Stick another feather in the cap of Alton L. Thygerson, Deseret News safety columnist and professor of health science at Brigham Young University.
Thygerson is the technical consultant for the National Safety Council's new "First Aid Handbook," which has just had an initial printing of 100,000 copies. In addition to nationwide sales, he said, he recently heard that the book will be part of a CD-ROM package distributed to purchasers of Apple computer systems.Most authors would be uncontrollably ecstatic about a printing of 100,000 - but it's really not that surprising to Thygerson.
"I've got about 30 books to my name, and 800 Deseret News columns, about 100 professional articles," he said in a telephone interview. "So I've done a lot of writing."
For years, some of his earlier books have been used in colleges and training academies to teach safety and first aid. The new volume is different in that it appeals to the general public.
According to Thygerson, among the new book's unique features are:
- "Full-color photographs of the actual injuries," he said. Someone who has never before seen a broken limb, Lyme disease rash, chemical burn, dog bite or brown recluse spider bite can find vivid photos of these immediately.
- Flow charts that help in a quick review about what to do in any emergency. Charts can be consulted even during the emergency, he said.

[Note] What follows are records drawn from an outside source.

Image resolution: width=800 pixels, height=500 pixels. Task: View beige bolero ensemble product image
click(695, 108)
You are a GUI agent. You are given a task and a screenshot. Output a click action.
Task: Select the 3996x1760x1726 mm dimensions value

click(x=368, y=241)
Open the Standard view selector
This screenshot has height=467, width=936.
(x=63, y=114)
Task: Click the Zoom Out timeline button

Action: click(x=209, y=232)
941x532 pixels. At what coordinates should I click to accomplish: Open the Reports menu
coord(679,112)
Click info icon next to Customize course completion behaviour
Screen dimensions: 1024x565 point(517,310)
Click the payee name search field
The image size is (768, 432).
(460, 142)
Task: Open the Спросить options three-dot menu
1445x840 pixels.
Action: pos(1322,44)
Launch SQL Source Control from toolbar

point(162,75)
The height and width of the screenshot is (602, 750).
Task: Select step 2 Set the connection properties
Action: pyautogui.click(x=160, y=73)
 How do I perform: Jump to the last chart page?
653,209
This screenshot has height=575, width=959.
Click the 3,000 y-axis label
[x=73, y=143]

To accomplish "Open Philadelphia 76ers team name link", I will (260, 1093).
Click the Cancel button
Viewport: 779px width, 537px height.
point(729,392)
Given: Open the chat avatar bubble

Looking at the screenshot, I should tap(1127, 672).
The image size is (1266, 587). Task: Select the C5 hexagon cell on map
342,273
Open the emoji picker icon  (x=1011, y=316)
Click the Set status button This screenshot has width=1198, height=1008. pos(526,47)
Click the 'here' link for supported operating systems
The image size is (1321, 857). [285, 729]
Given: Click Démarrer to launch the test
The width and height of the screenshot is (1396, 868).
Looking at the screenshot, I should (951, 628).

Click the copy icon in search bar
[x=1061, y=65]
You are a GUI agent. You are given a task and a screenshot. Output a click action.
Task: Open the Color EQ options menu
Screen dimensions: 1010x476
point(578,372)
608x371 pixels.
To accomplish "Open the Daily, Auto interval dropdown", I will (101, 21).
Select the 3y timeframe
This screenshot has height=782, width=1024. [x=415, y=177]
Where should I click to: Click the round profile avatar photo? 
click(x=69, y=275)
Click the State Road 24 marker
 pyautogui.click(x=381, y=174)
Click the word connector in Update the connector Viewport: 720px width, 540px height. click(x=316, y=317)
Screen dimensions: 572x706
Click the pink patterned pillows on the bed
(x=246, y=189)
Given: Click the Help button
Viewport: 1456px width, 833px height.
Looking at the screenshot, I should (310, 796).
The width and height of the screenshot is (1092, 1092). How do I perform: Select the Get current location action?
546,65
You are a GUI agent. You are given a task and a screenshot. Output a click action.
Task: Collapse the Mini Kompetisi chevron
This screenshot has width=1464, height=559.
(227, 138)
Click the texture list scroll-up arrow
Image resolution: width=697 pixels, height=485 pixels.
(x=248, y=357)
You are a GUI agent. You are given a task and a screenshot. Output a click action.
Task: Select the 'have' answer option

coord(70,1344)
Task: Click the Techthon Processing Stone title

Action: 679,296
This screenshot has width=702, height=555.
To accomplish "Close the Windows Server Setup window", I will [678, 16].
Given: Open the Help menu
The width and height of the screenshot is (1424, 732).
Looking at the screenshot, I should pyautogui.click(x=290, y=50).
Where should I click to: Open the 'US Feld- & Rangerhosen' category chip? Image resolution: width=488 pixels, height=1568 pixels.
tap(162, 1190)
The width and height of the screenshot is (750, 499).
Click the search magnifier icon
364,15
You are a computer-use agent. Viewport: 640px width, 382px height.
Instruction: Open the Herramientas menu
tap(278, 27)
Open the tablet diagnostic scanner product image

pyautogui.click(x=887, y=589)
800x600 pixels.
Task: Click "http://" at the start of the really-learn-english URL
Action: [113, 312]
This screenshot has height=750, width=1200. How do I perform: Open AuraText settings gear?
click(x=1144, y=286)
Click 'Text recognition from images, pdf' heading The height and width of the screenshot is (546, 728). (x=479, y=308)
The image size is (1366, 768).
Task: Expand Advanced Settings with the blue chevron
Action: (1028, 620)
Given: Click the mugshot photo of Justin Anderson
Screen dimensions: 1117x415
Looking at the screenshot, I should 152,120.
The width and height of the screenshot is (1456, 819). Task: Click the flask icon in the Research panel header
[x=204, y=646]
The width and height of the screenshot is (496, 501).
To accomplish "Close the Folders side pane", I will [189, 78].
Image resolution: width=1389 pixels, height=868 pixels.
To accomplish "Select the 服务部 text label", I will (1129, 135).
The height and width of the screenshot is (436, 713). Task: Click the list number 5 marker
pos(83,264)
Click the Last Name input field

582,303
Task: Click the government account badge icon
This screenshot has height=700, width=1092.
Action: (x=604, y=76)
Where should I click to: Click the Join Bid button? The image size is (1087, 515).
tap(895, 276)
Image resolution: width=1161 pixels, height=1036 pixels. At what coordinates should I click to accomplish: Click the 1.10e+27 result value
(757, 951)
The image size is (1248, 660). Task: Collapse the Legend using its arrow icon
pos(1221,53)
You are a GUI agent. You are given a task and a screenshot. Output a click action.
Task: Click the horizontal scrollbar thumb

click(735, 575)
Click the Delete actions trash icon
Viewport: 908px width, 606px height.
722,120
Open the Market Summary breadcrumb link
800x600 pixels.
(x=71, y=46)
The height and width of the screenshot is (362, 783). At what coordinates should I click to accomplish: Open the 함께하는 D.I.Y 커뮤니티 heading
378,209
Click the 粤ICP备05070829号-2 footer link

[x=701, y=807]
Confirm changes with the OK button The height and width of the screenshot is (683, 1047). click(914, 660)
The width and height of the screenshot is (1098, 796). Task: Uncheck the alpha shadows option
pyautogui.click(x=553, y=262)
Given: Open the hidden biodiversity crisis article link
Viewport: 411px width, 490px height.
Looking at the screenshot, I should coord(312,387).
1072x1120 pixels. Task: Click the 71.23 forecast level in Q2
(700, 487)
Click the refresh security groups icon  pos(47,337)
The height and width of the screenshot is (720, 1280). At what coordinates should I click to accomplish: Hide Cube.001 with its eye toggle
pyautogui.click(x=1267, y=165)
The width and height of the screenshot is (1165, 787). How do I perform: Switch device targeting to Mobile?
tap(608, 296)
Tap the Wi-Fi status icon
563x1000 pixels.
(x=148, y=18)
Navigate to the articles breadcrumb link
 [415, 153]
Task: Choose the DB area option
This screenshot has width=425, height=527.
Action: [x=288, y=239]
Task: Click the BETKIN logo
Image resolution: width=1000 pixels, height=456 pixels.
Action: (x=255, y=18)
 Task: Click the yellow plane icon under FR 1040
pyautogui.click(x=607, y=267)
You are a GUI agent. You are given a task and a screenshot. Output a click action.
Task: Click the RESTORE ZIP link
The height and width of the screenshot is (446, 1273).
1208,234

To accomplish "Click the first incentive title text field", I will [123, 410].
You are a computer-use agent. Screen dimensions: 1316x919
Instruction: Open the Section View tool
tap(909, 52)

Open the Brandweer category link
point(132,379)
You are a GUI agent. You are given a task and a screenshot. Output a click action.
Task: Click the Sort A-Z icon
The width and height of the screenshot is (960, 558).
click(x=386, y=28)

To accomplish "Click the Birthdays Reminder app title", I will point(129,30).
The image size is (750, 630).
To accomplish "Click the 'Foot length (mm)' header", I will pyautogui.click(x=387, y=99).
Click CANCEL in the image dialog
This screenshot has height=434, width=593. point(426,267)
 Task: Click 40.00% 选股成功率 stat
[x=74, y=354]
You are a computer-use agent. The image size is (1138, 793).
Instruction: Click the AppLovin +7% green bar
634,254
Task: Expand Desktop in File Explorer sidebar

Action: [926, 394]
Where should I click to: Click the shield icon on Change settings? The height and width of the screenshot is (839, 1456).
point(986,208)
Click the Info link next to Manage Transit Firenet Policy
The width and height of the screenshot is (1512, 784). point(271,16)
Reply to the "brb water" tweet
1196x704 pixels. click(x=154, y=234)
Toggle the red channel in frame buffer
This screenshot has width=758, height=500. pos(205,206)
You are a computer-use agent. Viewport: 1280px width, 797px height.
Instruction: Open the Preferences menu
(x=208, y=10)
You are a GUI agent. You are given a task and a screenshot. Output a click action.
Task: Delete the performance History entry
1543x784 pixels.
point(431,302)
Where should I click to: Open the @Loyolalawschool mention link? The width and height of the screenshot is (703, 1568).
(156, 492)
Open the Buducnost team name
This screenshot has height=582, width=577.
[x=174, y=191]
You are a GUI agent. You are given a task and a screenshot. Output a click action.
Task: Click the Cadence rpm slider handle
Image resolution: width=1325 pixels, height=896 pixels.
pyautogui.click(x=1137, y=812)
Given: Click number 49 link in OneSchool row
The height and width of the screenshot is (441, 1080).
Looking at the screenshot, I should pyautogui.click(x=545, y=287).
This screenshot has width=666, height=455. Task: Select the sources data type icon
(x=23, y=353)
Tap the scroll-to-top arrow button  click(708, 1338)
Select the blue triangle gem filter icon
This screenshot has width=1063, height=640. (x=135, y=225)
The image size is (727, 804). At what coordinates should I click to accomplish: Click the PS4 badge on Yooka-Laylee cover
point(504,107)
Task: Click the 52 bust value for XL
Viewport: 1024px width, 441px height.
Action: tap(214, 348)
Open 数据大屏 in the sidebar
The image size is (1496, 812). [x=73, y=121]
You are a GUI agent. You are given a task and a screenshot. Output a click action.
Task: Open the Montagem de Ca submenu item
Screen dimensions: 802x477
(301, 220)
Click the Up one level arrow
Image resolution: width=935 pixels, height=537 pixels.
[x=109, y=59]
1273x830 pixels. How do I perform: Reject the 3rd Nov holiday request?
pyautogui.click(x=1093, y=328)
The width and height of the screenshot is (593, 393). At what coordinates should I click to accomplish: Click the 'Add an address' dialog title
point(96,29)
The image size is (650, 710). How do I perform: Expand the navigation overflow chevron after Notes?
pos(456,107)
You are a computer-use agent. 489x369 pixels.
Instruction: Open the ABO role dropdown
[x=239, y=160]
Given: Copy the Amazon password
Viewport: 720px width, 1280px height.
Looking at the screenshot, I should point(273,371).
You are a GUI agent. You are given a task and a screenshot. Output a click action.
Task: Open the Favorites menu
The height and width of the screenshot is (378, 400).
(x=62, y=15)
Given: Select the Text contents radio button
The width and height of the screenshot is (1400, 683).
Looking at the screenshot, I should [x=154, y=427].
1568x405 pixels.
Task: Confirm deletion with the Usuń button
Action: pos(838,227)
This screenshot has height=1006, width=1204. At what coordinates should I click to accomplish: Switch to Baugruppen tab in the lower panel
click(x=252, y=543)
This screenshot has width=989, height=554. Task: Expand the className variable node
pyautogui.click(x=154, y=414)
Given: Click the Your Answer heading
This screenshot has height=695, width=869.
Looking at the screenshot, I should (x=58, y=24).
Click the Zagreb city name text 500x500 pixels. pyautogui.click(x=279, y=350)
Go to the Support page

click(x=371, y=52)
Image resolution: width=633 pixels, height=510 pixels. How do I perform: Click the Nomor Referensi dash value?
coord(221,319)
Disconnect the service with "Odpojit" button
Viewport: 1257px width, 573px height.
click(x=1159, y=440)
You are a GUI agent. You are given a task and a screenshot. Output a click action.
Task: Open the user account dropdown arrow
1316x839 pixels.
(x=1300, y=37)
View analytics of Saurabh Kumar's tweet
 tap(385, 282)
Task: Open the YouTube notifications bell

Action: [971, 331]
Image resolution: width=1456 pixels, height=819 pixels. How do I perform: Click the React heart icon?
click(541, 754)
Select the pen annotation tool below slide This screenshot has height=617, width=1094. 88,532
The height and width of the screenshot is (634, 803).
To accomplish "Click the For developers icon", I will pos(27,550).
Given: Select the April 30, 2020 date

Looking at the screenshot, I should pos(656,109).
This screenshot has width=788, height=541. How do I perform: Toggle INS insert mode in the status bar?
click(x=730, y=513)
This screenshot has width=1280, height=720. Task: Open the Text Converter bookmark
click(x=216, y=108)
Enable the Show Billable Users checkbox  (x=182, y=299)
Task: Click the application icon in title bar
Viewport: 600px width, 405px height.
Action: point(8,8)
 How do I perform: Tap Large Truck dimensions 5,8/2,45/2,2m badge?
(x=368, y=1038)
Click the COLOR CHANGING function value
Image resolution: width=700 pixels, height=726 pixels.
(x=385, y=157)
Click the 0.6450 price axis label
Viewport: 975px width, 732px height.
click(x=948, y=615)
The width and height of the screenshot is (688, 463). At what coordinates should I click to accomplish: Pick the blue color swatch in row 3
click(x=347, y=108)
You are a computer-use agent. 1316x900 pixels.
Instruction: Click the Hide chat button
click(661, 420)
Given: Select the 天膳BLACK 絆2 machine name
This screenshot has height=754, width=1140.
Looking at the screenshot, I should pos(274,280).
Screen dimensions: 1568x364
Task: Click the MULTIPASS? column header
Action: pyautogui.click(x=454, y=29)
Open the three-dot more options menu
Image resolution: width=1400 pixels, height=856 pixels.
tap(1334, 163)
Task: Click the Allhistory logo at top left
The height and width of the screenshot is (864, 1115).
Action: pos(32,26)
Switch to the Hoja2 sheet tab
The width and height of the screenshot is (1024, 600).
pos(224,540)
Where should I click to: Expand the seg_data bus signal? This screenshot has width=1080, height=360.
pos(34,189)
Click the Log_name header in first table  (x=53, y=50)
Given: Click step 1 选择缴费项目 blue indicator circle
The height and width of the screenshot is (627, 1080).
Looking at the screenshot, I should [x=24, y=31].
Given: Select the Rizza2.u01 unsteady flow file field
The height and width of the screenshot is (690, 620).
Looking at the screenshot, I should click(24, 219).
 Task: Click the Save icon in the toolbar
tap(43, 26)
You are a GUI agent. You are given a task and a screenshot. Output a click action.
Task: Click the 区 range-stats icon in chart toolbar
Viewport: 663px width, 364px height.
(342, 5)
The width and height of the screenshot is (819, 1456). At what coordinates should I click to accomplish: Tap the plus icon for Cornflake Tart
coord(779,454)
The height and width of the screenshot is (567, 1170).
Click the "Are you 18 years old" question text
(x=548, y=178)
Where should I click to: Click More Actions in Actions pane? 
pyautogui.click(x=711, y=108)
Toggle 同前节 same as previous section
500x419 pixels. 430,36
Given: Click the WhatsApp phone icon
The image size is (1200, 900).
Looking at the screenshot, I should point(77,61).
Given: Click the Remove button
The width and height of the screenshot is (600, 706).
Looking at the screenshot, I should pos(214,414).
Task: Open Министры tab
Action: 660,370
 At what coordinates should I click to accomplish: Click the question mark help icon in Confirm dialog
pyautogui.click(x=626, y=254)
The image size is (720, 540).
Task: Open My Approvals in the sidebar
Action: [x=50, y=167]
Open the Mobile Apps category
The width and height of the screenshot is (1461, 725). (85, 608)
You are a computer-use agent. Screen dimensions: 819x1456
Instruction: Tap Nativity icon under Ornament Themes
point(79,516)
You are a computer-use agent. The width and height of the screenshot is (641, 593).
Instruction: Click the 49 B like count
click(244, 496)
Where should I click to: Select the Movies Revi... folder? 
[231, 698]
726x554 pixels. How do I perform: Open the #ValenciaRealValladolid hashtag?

- Prominent directions about what to do and what not to do while giving first aid.
The book is endorsed by William Shatner, host of the TV series "Rescue 911."
Thygerson became interested in the subject while a Boy Scout, when he earned a first aid merit badge. Also, when he was growing up in Texas his father worked for Phillips Petroleum. His father would take courses in first aid at work.
"My dad would bring first aid booklets home from the office," he said. "I still have them."
Fascinated by the subject, he learned more about first aid and safety. In California, Thygerson taught in a high school.
"Being a health teacher, I taught first aid," he recalled. After that he took a teaching assignment at a community college in California, teaching first aid and health.
After he moved to Utah, he took emergency medical technician training and became an EMT. It was natural that he would write about a field in which he had acquired so much expertise.
The official release date for the "National Safety Council First Aid Handbook" is April 15, but the book is already on sale at several Utah outlets and elsewhere.
"I know my niece in Virginia called and said she saw it," he said.